== Task instructions ==
Copy the records between the line containing "What do you see at coordinates (127, 94)" and the line containing "center [1076, 85].", inclusive, replacing "Identify the location of" with "Find the position of" and leaving everything else unchanged.

== Records supplied ==
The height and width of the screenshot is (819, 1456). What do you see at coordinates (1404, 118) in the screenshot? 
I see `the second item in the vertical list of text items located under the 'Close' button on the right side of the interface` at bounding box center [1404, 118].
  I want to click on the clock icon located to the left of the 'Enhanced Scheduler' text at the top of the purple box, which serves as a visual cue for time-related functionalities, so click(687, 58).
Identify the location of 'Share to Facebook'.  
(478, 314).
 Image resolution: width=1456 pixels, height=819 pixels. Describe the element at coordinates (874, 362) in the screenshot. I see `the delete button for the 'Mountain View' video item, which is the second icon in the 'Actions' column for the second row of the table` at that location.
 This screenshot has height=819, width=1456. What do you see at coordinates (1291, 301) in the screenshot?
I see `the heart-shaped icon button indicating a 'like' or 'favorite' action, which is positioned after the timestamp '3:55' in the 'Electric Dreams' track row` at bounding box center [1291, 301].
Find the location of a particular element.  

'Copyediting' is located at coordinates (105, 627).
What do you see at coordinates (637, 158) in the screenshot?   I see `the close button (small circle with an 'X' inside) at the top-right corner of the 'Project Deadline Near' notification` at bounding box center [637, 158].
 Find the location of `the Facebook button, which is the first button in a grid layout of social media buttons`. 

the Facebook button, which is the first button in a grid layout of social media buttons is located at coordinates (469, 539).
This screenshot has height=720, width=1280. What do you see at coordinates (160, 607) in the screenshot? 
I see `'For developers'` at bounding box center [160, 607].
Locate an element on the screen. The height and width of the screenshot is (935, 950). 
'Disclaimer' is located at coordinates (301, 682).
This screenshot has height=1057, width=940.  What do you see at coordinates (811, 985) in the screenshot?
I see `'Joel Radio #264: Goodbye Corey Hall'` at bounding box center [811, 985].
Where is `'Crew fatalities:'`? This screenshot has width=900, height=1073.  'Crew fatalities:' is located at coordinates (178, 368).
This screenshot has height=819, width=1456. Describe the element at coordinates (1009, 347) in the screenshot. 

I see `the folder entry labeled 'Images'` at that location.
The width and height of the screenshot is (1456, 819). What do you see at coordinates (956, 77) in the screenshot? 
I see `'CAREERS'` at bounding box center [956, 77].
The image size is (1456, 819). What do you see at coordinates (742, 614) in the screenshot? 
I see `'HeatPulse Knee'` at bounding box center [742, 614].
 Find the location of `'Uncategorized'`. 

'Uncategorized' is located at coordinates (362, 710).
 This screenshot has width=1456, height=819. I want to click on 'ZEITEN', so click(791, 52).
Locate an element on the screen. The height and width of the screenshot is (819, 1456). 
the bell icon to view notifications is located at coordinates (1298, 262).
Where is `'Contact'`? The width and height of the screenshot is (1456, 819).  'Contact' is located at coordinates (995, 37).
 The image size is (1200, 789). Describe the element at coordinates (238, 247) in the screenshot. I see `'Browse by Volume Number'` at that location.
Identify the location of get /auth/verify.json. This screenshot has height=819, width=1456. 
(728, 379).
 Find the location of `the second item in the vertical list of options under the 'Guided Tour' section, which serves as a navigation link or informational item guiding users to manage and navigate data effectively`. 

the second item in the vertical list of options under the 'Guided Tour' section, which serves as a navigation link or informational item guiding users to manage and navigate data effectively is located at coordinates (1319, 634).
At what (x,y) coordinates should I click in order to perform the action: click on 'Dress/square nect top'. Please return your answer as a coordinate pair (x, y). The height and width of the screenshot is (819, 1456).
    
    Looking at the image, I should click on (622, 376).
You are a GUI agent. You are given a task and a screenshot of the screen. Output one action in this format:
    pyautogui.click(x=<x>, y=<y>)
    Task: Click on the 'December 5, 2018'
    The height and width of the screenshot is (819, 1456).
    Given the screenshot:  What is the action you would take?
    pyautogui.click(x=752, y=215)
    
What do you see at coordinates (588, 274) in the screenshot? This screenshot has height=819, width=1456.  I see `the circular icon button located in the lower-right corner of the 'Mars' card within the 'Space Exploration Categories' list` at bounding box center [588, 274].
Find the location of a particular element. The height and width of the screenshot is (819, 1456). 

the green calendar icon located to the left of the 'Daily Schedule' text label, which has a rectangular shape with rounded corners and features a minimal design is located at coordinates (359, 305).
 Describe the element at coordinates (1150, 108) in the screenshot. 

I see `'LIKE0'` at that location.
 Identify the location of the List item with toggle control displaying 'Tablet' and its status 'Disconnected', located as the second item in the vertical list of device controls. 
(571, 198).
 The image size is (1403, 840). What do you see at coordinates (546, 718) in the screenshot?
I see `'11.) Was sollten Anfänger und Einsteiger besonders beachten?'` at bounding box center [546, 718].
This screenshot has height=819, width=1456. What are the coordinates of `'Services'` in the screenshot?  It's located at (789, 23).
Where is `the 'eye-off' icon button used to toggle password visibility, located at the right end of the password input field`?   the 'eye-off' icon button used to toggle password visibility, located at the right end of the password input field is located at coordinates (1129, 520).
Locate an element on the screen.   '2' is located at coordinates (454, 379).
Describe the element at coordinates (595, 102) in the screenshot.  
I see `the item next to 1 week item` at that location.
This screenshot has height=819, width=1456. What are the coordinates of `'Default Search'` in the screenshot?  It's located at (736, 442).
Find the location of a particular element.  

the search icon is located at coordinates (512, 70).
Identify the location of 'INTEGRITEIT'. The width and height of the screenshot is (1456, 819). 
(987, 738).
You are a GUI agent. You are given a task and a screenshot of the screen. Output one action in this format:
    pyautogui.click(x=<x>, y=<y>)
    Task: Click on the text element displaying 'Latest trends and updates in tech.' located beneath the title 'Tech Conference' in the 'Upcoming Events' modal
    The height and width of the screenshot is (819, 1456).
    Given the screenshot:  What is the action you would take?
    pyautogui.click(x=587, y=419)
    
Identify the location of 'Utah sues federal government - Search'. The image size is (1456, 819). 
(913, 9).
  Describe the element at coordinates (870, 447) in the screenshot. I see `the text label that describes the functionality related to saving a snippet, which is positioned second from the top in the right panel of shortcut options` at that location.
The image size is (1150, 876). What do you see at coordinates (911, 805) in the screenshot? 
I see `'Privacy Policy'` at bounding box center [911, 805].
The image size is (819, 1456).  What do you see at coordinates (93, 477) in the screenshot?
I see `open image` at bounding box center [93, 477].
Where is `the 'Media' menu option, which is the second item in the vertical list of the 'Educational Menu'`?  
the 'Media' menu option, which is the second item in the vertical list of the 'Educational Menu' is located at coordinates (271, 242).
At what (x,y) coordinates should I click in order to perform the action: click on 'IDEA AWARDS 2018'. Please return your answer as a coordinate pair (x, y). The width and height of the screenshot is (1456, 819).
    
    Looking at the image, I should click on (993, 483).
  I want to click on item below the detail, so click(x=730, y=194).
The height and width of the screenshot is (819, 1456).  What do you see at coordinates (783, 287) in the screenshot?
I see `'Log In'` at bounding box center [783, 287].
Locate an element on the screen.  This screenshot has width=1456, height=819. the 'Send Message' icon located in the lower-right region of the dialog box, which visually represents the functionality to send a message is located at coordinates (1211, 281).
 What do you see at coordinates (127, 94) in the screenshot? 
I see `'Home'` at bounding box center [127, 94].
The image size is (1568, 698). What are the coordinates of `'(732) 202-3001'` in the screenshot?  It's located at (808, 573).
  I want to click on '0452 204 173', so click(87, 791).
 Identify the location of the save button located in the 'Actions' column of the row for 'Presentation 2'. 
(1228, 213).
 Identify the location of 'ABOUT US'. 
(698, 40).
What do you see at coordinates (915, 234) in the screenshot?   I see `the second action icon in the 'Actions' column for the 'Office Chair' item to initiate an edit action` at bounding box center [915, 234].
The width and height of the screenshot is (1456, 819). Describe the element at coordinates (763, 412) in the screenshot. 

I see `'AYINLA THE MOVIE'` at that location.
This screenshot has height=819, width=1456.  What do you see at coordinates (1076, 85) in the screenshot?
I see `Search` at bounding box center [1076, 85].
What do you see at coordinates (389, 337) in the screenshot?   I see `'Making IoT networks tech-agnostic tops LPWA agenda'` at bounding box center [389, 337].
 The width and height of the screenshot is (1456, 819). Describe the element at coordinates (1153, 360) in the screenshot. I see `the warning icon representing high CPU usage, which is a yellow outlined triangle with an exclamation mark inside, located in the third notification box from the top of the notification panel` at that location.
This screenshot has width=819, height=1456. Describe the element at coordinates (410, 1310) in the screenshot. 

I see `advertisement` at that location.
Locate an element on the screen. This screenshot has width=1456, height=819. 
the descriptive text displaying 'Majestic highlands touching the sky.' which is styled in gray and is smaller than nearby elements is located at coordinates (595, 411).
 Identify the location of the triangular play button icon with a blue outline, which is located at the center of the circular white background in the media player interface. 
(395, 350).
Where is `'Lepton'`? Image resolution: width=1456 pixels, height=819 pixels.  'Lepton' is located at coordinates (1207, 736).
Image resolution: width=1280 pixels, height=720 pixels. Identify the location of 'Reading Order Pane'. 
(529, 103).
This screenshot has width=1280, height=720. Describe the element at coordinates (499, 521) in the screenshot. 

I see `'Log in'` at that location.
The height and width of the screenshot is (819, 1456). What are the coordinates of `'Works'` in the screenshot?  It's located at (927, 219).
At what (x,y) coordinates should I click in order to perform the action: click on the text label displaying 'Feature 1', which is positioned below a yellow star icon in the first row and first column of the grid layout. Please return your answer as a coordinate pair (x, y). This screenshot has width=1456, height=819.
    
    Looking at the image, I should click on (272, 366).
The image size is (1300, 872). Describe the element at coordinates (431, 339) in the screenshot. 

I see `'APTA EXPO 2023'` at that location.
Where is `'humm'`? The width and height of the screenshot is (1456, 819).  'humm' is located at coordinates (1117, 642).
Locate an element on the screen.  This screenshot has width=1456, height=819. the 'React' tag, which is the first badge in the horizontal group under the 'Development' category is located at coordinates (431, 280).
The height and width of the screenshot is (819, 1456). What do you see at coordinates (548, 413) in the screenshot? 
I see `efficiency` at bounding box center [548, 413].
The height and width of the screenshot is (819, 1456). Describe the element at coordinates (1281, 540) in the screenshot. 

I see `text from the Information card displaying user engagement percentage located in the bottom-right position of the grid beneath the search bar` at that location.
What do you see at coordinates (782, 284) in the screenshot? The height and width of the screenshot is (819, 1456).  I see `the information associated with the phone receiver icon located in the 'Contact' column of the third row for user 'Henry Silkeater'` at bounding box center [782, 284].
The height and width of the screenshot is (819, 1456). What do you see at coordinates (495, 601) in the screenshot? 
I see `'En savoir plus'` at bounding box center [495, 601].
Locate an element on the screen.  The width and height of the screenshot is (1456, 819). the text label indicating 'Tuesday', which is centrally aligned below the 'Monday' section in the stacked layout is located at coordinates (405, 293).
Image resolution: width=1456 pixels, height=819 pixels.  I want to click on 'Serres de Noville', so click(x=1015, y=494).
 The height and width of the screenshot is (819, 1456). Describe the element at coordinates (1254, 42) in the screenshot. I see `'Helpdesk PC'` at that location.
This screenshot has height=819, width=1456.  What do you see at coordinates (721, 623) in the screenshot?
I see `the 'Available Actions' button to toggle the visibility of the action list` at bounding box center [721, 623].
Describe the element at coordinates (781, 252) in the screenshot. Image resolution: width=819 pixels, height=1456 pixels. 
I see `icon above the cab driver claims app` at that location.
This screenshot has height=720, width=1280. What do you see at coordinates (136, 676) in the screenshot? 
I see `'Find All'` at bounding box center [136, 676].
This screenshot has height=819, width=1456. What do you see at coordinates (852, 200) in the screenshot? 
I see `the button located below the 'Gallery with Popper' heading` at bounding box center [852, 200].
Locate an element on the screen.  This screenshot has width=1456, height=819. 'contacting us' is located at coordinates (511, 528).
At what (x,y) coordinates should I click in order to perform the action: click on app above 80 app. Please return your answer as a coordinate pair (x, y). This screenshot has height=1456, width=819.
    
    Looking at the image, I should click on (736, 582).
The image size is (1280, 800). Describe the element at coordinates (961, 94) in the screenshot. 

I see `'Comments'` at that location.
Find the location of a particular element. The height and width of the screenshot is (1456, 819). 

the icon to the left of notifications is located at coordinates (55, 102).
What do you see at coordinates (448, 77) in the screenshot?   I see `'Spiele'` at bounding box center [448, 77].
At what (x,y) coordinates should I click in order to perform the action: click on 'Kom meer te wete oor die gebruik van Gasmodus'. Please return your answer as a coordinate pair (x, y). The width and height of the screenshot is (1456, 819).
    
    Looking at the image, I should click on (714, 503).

== Output of the exercise ==
 What do you see at coordinates (127, 94) in the screenshot? 
I see `'Home'` at bounding box center [127, 94].
The image size is (1568, 698). What are the coordinates of `'(732) 202-3001'` in the screenshot?  It's located at (808, 573).
  I want to click on '0452 204 173', so click(87, 791).
 Find the position of the save button located in the 'Actions' column of the row for 'Presentation 2'. 
(1228, 213).
 Find the position of 'ABOUT US'. 
(698, 40).
What do you see at coordinates (915, 234) in the screenshot?   I see `the second action icon in the 'Actions' column for the 'Office Chair' item to initiate an edit action` at bounding box center [915, 234].
The width and height of the screenshot is (1456, 819). Describe the element at coordinates (763, 412) in the screenshot. 

I see `'AYINLA THE MOVIE'` at that location.
This screenshot has height=819, width=1456.  What do you see at coordinates (1076, 85) in the screenshot?
I see `Search` at bounding box center [1076, 85].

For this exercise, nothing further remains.